### EXTRACTED MATERIAL

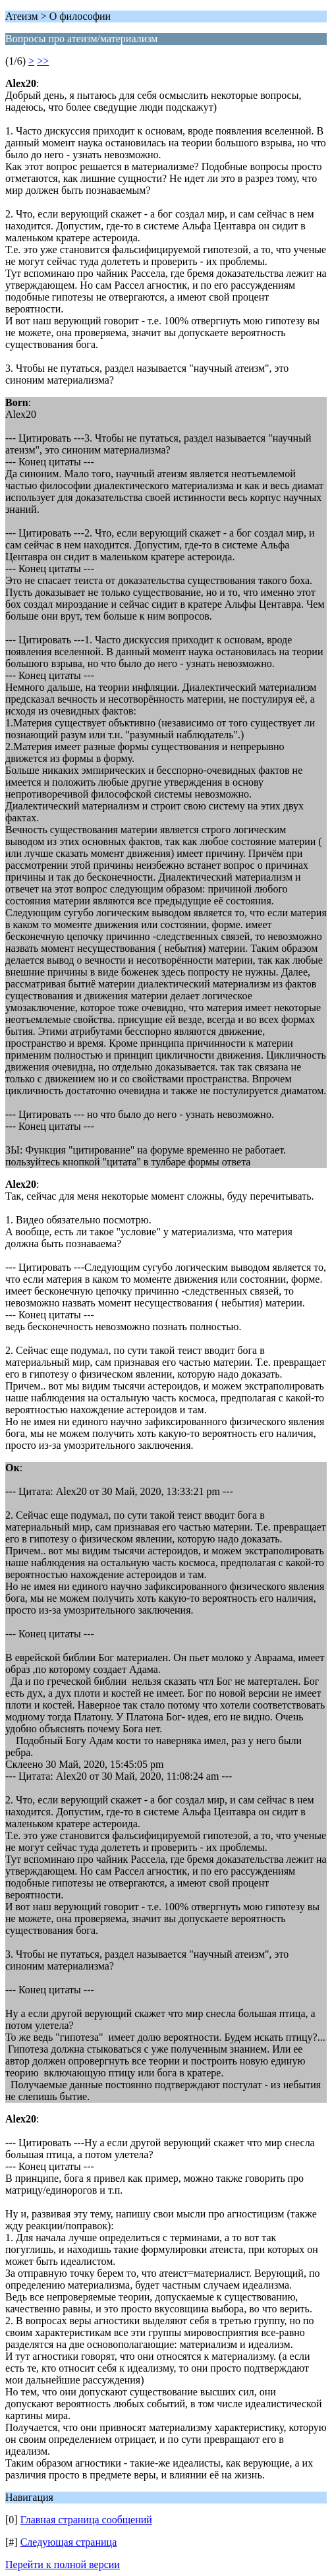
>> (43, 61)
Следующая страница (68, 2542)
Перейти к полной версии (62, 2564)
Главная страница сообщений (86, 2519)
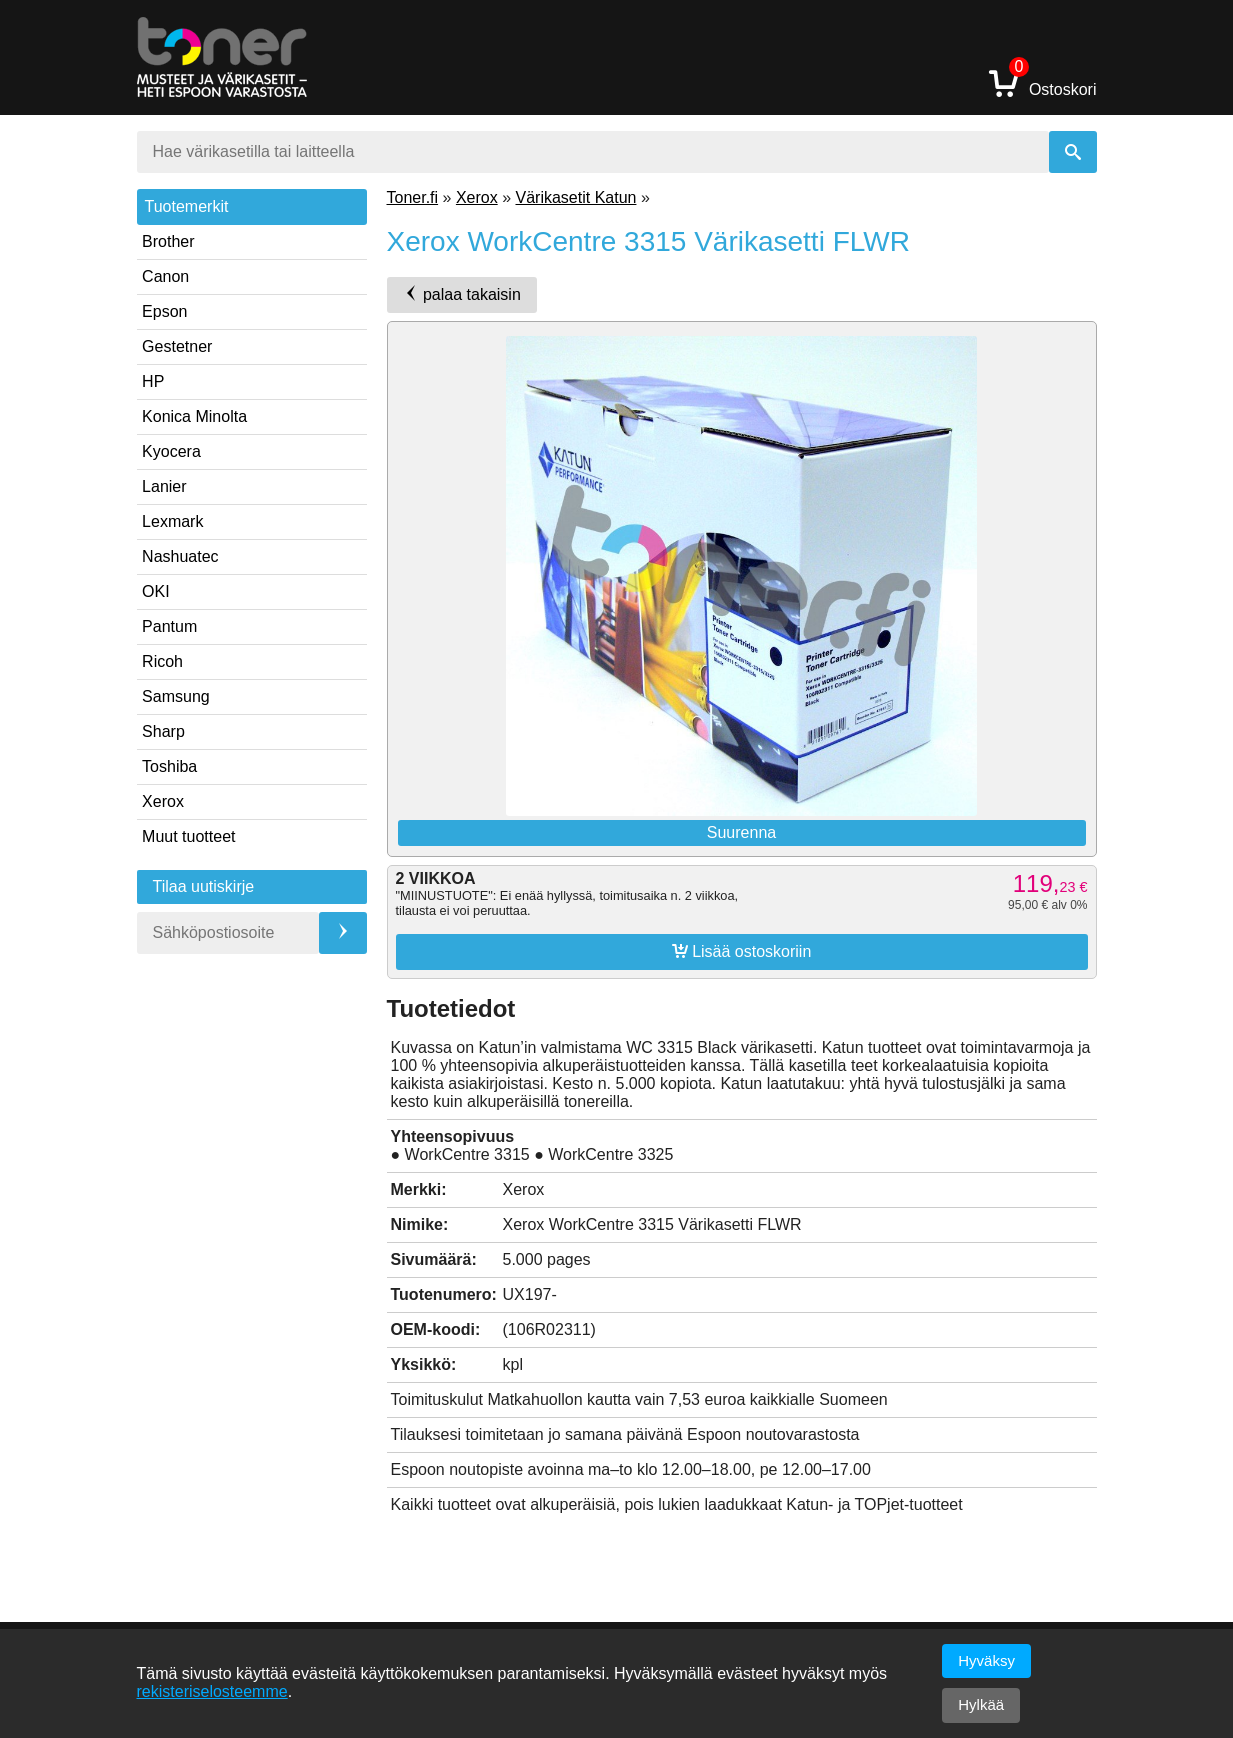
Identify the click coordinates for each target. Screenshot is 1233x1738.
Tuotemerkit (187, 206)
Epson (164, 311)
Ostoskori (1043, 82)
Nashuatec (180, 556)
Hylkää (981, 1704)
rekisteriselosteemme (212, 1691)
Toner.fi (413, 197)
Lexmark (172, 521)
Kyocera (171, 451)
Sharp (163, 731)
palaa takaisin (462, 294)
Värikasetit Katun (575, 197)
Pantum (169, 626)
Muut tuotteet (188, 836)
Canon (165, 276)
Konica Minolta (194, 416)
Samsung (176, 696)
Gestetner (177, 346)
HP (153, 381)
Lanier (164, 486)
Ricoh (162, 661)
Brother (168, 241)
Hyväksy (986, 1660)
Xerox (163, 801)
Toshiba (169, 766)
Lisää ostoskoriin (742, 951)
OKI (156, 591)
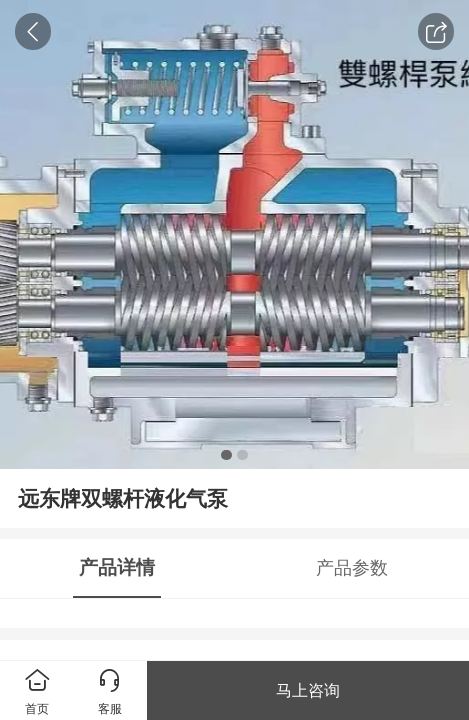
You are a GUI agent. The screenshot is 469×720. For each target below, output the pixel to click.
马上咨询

######
### EXTRACTED MATERIAL

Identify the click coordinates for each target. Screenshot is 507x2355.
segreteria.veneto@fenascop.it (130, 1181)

######
### EXTRACTED MATERIAL

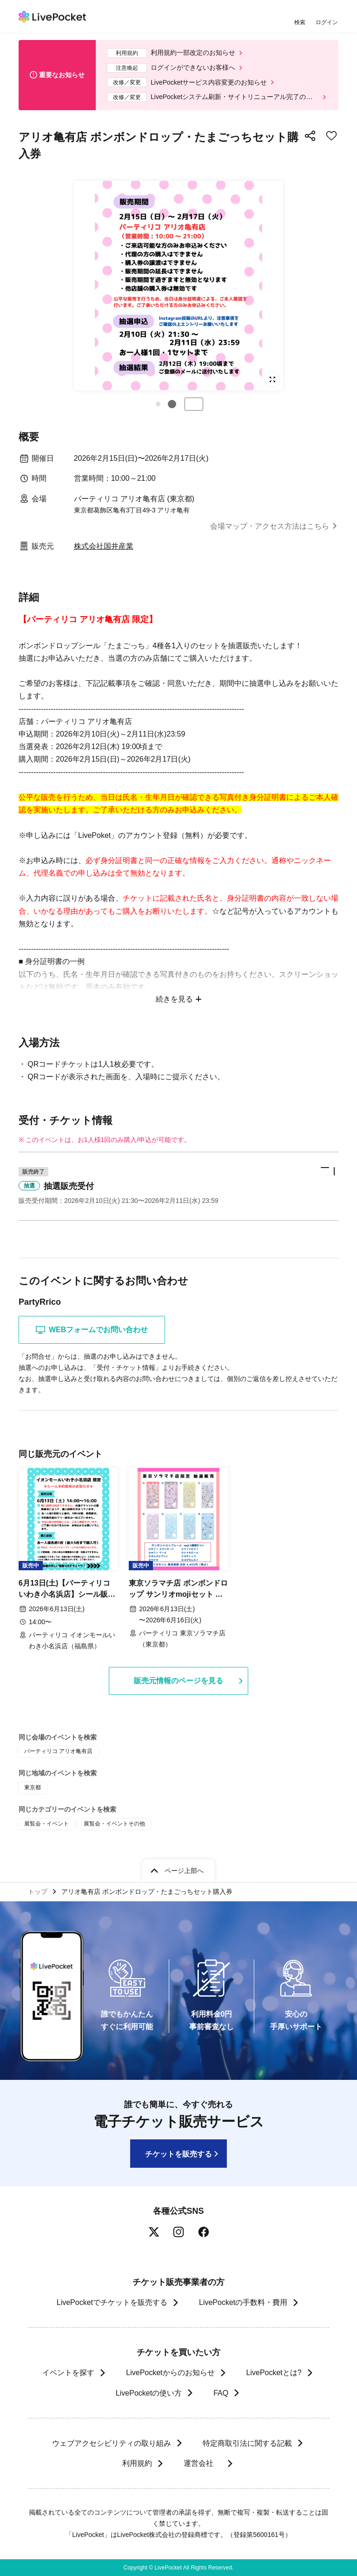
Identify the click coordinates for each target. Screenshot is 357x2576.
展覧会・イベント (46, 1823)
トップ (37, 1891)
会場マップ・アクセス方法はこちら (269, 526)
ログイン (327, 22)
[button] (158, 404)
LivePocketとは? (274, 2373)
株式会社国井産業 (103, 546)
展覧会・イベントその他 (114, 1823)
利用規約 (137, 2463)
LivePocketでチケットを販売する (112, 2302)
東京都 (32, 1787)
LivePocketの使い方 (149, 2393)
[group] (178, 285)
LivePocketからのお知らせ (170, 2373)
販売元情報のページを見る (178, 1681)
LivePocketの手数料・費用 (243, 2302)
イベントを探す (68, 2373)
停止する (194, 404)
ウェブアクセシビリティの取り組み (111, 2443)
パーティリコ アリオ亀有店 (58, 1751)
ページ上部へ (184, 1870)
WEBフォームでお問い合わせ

######

● PROBLEM STATEMENT: Can you repeat, word for word, the listing lines from the one containing "ウェブアクセシビリティの取り組み (111, 2443)" up to and including the one containing "WEBフォームでお問い合わせ"?

● WRITTEN RESPONSE:
ウェブアクセシビリティの取り組み (111, 2443)
パーティリコ アリオ亀有店 (58, 1751)
ページ上部へ (184, 1870)
WEBフォームでお問い合わせ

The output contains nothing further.